A Probabilistic Modeling Approach to In-situ Trainable Gesture Recognition

Problem Statement

Gesture recognition, i.e., the recognition of pre-defined gestures by arm or hand movements, enables a natural extension of the way we currently interact with devices. With the increasing amount of human-machine interactions, alternative user interfaces will become more important. Commercially available gesture recognition systems are usually pre-trained: the developers specify a set of gestures, and the user is provided with an algorithm that can recognize just these gestures. To improve the user experience, it is often desirable to allow users to define their own gestures. In that case, the user needs to train the recognition system herself by performing example gestues. Crucially, this scenario requires learning gestures from just a few training examples in order to avoid overburdening the user.

The first step towards an in-situ trainable gesture recognition system is to create an in-situ trainable gesture classifier.

Methods and Solution Proposal

OUr proposed gesture classifier is based on Bayesian hidden Markov models. The general idea behind using hidden Markov models is that the measured direction of the arm can be mapped onto discrete states. Instead of saving the discrete states, the algorithm learns the so-called transition probabilities between the states. A transition probability can be viewed as the probability that the arm will go from one direction to antoher; in other words, it corresponds to the probability of a movement. These transition probabilities are unique for every distinguishable type (class) of gestures. Therefore, when the algorithm learns the transition probabilities for every gesture class, it can later evaluate the probability that a new measurement is generated by a specific class. This concept has already been successfully applied to gesture recognition in the past. Our contribution is that we use Bayesian hidden Markov models as the basis of our hierarchical model. This allows us to incorporate prior information about gestures, in the form of a prior probability distribution over the transition probabilities. The probabilities for a specific gesture class can then be learned by combining the prior information and the measurements (see Figure 1). When constructed properly, this prior distribution might capture general properties of gestures, which might help to learn gestures with fewer training examples.


We collected a gesture database using a Myo sensor bracelet (see Figure 2). The database contains 17 different gesture classes, each performed 20 times by the same user. The duration of the measurements was fixed to 3 seconds.

The gesture database was split into a training set containing 5 samples of every gesture class, and a test set containing the remaining (15x7=) 255 samples.

As a measure of performance we introduce the recognition rate, which is the number of correctly classified recordings divided by the total number of recordings. To test the influence of the constructed prior distribution, we have also evaluated the algorithm with an uninformative prior distribution. As a baseline we use the recognition rate of a 1-Nearest Neighbor classifier (1-NN).

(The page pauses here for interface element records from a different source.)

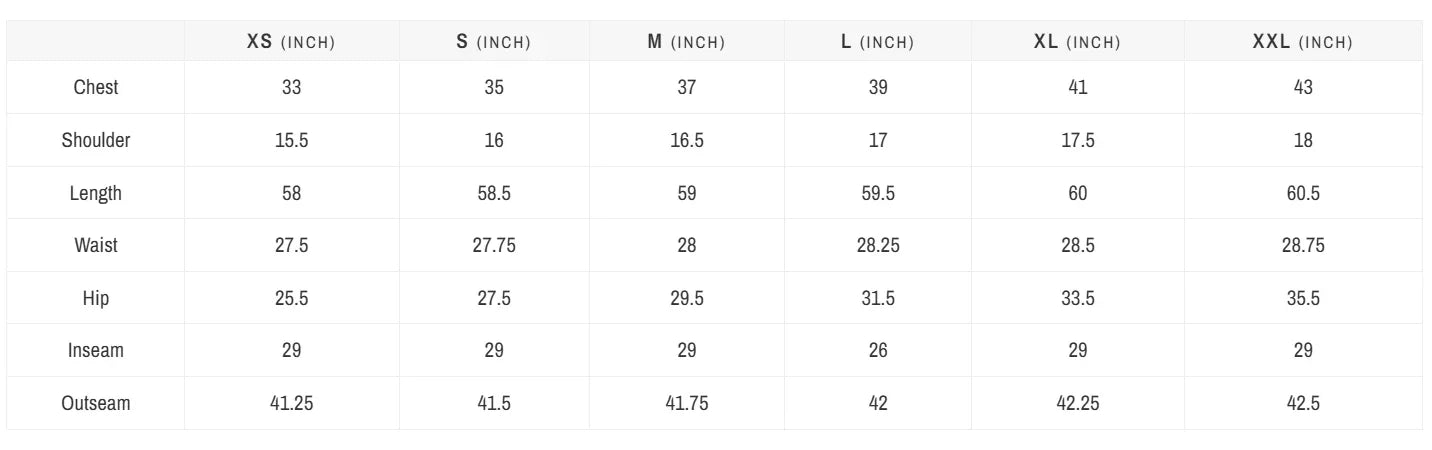Click the XS chest value 33
The width and height of the screenshot is (1432, 450).
coord(291,87)
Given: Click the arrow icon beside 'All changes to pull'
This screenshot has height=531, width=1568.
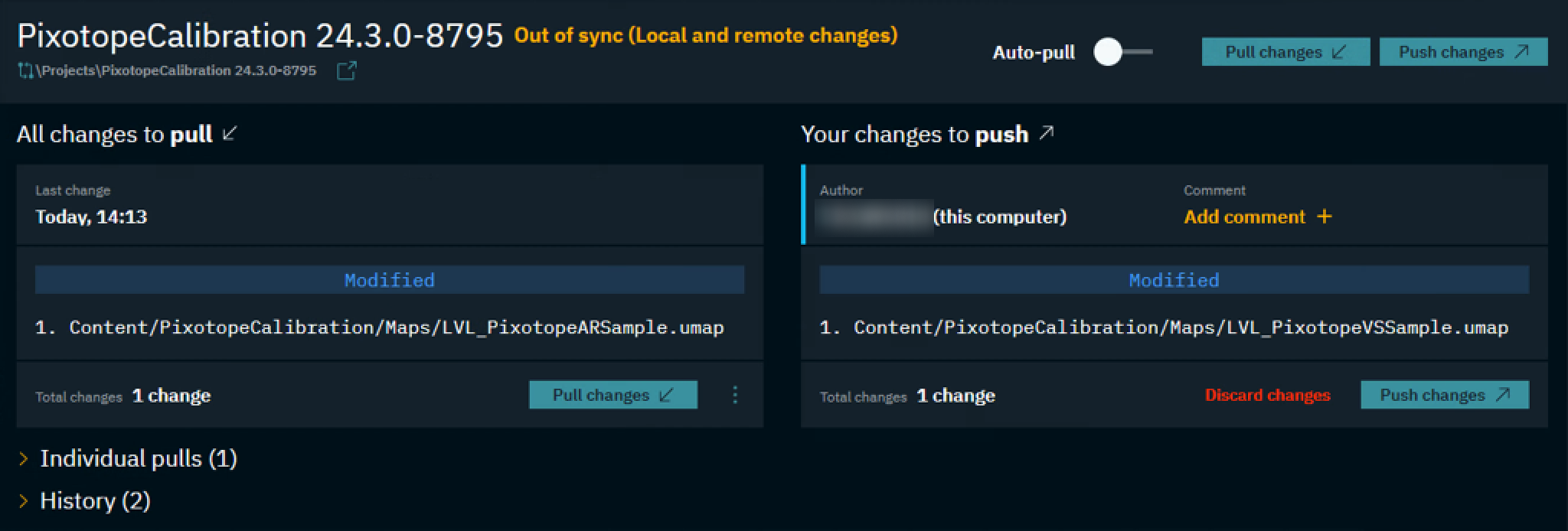Looking at the screenshot, I should tap(230, 134).
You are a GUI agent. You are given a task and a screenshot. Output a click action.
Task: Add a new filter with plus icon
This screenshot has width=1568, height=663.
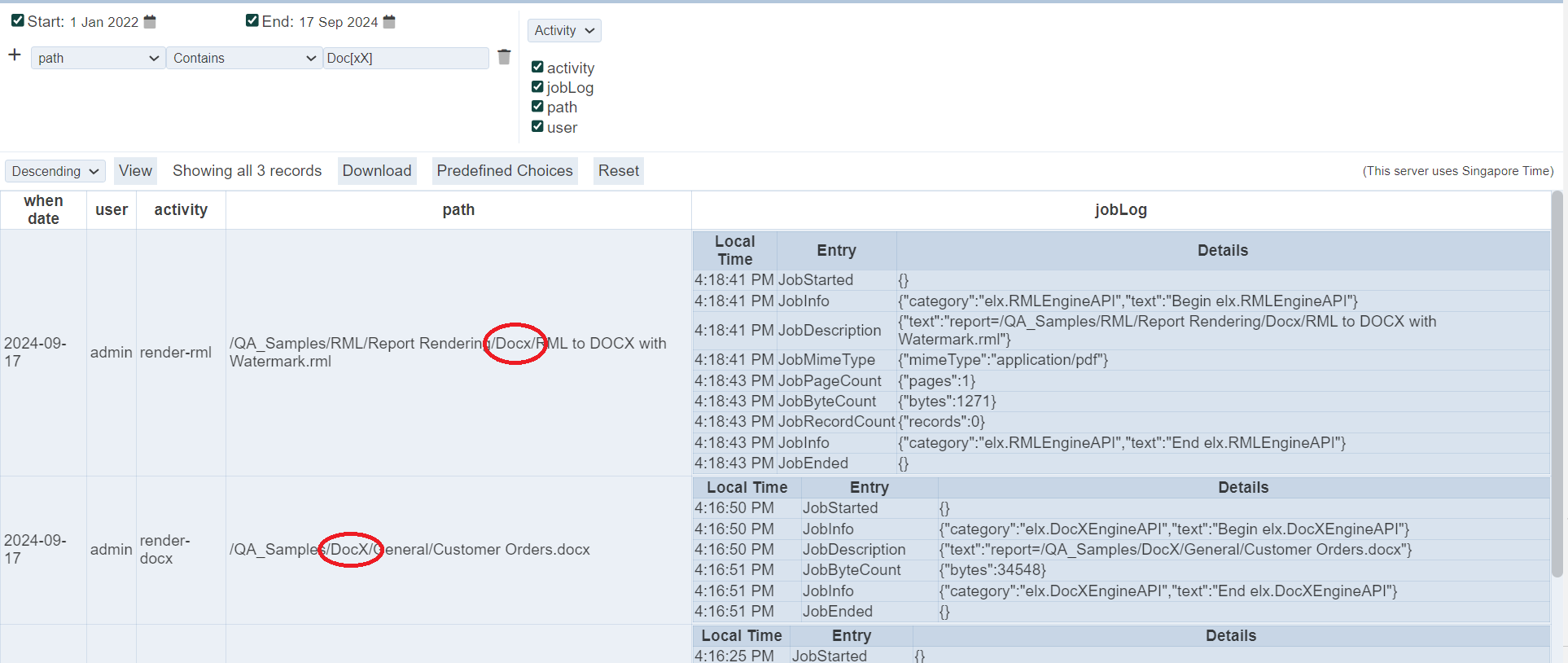tap(15, 55)
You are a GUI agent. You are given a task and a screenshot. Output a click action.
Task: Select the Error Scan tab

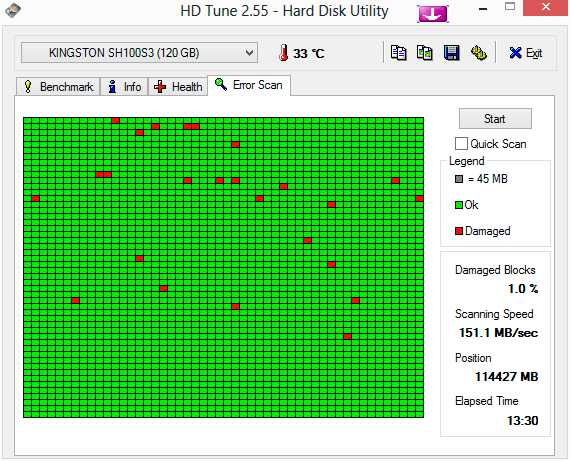pos(249,85)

Figure 3 shows the recognition rates of all algorithms. Both hidden Markov based algorithms feature a higher recognition rate than the 1-NN algorithm. In view of our interest for in-situ training of the gesture classifier, we are especially interested in classifier performance as a function of number of training examples. In particular for one training example (one-shot training), the hidden Markov model with learned prior distribution clearly outperforms both alternative models.